▶ **Aim of the task**
In the material below, find the line with "Task: Select the round gray cloud over Ceará"; set down that line and every line after it to the end, exactly, without pictures.

▶ **Available data**

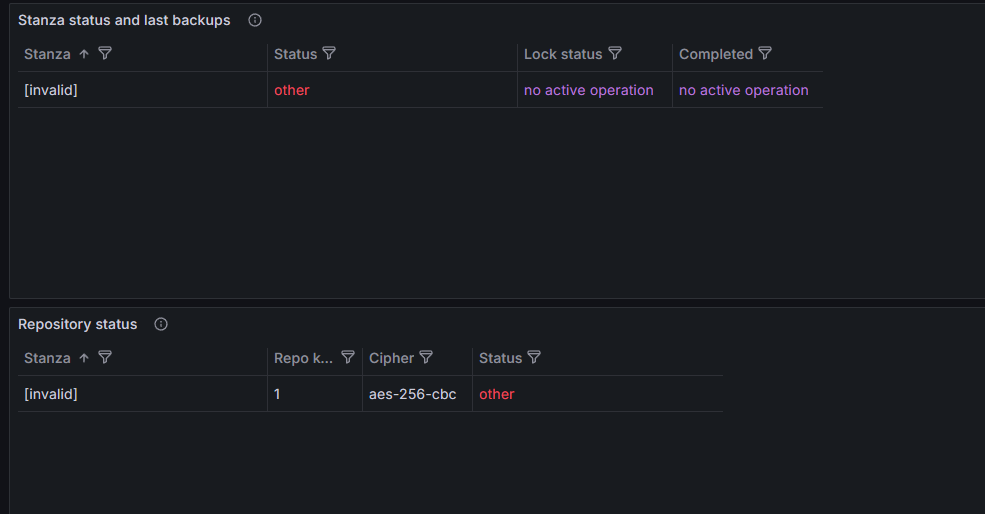
Task: Click the Cipher column filter icon
Action: point(426,358)
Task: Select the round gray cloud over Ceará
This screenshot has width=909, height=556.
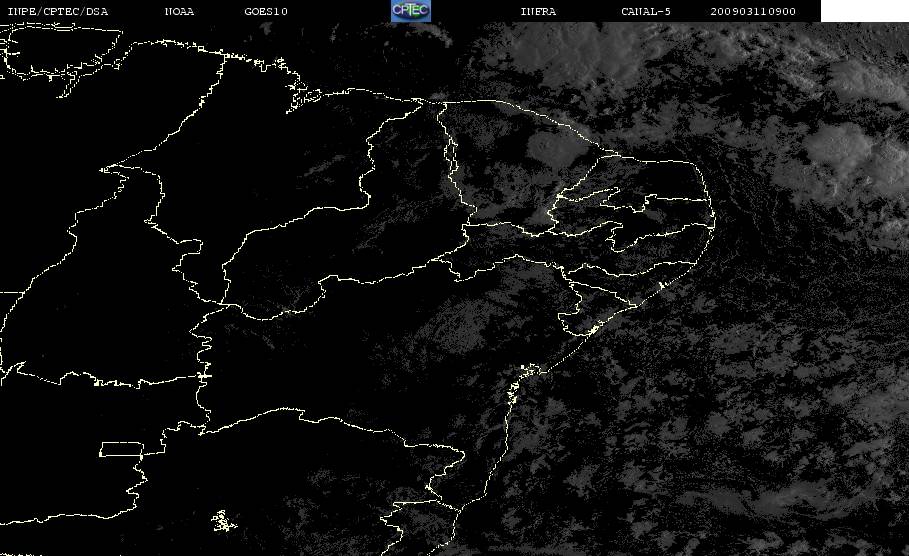Action: (551, 148)
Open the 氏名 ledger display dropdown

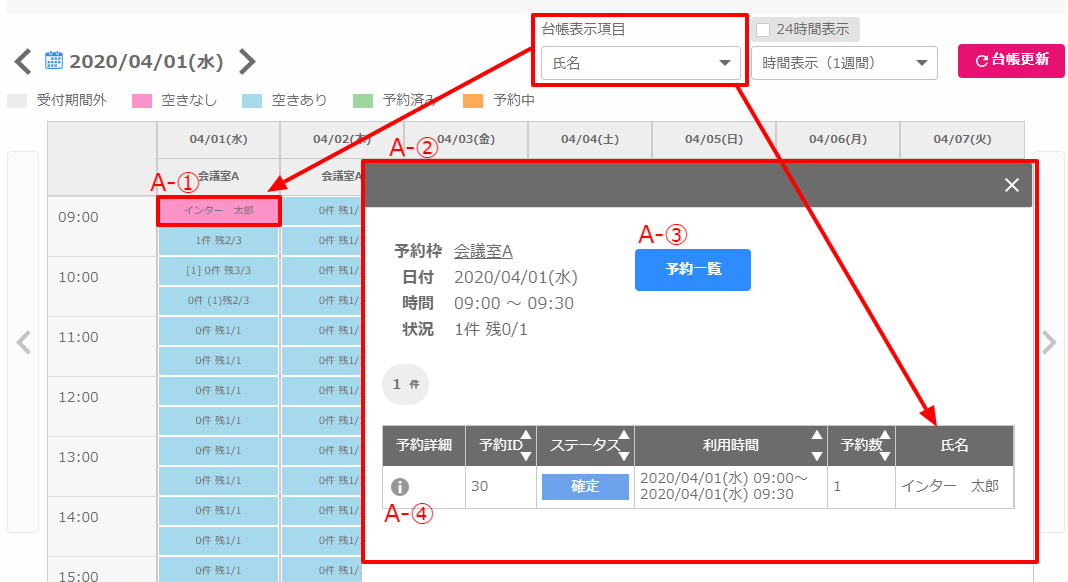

▶ **Your response**
Task: Select the round gray cloud over Ceará
This screenshot has width=909, height=556.
Action: (551, 148)
Open the 氏名 ledger display dropdown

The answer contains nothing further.